The middle of August must be about the most difficult time of the year to write about trials – not because there are none taking place, but because new news seems as scarce as chickens’ teeth
Regular readers of this column will be very familiar with the fact that I like road racing, indeed, I enjoy just about all forms of bike sport, but road racing is definitely second only to trials. As a result, I ventured over to Ireland for the third time this year to see my first Ulster Grand Prix – and the Dundrod 150 race meeting which preceeded it by two days. Thirteen races over two days, great, it’s hard to beat.
I won’t bore you with the details as I recognise that this is a trials column and perhaps the bulk of readers have little interest in racing, but each time I go to a race meeting it never ceases to amaze me how much money is spent on sport via sponsorship, and the question I ask applies equally to trials sponsorship, even though it is minute in comparison.
Quite simply, what is in it for the sponsors?
You could rightly argue that sponsors fund racers and trials men as a valued way of advertising their products. That may well be the case if a business is assisting a trials rider with a small amount of cash or goods in return for van advertising. But the money pumped into road racing seems phenomenal to me, and with the best will in the world I simply can’t see what any business gets out of it.

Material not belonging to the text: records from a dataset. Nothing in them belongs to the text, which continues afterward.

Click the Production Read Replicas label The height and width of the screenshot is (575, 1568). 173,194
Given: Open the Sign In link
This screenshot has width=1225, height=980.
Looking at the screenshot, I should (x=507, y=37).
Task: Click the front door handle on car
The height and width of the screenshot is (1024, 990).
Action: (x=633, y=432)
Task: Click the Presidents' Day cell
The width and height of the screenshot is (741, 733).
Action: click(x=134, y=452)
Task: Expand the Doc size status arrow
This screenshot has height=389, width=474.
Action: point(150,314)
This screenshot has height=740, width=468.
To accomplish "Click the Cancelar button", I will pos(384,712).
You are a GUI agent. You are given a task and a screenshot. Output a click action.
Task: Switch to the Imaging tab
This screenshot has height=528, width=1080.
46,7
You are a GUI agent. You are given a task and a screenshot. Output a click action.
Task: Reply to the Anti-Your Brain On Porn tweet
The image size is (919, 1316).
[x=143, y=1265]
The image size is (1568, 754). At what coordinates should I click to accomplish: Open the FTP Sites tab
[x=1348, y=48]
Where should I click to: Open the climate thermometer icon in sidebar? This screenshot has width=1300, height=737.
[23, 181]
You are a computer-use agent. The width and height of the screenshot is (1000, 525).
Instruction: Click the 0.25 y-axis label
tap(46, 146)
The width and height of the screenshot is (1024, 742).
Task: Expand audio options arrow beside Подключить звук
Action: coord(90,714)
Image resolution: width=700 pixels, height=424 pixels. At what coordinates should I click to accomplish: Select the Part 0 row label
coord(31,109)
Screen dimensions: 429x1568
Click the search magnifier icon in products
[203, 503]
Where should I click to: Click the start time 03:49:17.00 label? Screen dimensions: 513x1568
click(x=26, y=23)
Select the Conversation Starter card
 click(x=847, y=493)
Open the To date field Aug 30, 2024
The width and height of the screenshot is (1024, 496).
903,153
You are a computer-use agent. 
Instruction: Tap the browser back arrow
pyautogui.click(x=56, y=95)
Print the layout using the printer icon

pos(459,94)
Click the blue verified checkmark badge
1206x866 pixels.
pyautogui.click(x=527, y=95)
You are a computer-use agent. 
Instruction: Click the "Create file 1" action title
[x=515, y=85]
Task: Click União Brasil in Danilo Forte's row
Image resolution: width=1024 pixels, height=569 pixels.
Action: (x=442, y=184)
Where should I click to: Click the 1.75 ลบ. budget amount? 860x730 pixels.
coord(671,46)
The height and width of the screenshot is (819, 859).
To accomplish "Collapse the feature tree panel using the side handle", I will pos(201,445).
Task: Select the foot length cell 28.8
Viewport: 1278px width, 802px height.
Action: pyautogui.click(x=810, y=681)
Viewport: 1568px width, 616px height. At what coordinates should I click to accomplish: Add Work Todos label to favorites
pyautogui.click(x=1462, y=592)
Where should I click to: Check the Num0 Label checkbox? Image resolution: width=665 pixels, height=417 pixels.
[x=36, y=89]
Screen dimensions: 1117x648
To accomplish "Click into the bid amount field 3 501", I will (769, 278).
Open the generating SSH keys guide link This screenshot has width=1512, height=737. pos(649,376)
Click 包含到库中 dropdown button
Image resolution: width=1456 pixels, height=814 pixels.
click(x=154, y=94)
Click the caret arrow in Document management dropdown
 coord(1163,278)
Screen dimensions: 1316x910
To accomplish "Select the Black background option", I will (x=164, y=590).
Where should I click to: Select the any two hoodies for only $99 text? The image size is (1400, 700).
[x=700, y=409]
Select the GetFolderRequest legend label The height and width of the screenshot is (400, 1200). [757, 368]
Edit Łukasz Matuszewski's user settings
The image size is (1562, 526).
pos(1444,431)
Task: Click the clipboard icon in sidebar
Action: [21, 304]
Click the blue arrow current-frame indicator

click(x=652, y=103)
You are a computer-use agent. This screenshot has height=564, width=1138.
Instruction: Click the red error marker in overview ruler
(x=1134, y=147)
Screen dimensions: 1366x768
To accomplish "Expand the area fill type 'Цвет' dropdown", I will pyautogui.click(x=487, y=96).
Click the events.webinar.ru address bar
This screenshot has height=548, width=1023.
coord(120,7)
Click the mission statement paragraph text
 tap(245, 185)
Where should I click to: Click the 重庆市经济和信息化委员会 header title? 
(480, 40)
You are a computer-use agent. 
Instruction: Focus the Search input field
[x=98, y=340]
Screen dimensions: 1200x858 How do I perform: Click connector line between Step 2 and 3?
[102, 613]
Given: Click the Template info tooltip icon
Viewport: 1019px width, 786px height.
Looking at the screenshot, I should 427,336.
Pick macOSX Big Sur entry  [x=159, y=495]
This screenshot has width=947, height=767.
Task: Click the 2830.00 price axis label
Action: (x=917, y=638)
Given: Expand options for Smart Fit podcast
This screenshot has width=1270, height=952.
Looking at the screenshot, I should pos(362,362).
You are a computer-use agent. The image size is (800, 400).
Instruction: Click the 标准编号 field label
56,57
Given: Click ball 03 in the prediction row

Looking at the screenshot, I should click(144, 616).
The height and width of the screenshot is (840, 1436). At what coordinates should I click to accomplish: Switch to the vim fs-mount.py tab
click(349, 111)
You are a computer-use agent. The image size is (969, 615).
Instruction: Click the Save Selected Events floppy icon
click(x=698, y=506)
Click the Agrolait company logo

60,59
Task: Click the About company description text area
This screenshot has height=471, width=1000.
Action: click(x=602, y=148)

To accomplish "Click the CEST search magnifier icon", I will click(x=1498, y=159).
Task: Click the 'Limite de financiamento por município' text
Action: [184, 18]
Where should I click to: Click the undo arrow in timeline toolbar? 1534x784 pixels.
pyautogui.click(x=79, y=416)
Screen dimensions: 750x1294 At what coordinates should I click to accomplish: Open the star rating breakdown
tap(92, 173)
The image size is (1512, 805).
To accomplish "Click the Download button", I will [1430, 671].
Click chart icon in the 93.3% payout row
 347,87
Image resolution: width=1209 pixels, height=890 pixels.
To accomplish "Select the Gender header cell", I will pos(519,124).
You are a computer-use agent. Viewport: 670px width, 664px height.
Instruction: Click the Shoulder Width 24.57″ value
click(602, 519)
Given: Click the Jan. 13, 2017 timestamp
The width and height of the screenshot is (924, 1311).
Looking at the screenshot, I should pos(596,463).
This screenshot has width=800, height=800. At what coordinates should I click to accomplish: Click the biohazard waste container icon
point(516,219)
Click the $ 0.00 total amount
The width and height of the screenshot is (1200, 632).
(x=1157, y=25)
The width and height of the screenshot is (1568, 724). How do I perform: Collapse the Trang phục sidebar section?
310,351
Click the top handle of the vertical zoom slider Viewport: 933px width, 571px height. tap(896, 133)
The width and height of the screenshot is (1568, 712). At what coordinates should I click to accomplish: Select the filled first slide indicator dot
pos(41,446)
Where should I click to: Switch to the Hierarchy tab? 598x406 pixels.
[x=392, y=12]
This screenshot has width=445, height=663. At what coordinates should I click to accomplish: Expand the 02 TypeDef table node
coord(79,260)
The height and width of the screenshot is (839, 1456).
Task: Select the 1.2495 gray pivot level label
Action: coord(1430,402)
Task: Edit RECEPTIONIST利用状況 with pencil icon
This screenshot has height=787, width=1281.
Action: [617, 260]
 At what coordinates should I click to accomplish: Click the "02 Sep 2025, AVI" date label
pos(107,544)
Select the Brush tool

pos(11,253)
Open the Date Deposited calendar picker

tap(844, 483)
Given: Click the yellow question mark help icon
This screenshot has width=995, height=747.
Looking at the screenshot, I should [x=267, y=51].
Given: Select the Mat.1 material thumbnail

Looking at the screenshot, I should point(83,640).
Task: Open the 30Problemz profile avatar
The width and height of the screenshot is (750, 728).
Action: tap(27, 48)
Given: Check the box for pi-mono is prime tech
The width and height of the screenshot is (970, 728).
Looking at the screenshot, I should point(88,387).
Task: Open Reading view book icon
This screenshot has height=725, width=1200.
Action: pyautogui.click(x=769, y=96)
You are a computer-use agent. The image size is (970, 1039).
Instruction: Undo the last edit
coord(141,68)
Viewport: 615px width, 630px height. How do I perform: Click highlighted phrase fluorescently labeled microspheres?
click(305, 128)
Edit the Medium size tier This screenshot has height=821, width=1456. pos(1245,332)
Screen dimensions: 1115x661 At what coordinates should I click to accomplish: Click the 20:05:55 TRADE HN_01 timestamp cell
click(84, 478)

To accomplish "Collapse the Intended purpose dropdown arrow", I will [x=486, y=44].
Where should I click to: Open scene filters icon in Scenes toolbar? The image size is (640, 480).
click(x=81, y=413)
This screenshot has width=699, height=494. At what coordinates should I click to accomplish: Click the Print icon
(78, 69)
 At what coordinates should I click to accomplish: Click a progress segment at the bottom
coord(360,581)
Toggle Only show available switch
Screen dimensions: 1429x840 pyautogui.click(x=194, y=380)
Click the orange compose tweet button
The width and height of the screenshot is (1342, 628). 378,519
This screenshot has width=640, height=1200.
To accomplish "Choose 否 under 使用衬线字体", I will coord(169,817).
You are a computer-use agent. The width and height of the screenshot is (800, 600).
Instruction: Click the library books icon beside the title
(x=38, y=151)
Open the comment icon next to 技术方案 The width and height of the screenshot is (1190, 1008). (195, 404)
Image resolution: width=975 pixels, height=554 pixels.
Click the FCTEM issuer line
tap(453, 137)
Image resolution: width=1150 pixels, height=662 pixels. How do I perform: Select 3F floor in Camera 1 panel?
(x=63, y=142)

To some extent, sponsoring a meeting provides some sort of value for money as the Ulster sponsors this year were a local skip hire/recycling company and I can see that being the title sponsor must bring its rewards.
But Fred Bloggs joinery company, pumping thousands into John Smith’s race activities hardly seems to add up to me, for as I see it, businesses these days are supposedly struggling, therefore one presumes there’s not much spare dosh around, and what cash there is available is to satisfy one man’s needs to risk his life racing between hedges and walls at 130+mph. Rather selfish I think.
But I might well have got it all wrong, and those companies that do sponsor sportspersons can see a quantifiable return, or alternatively, the funding is provided by benefactors who simply do it for the love of the sport.
All this got us talking on the long, laborious ferry journey home as to how we would spend our cash on sponsorship, assuming we were rich enough individuals to be able to afford to do so.
We were in general agreement that if cash were available, we would put it into an aspect of the sport that saw benefits for as many as possible. In our rose tinted world, individuals would lose out, but we would put our cash into safety improvements or organisations that saw the sport with a wider vision and could use funds to improve the sport for all.
All immaterial of course, as we are as poor as church mice, but it helped fill a long journey home, yet the arguments apply equally to trials as it does road racing.
Not a column full of red hot trialing news, but hey, I hope I’m allowed to venture down the occasional stray path to fulfil my commitment to a column each week.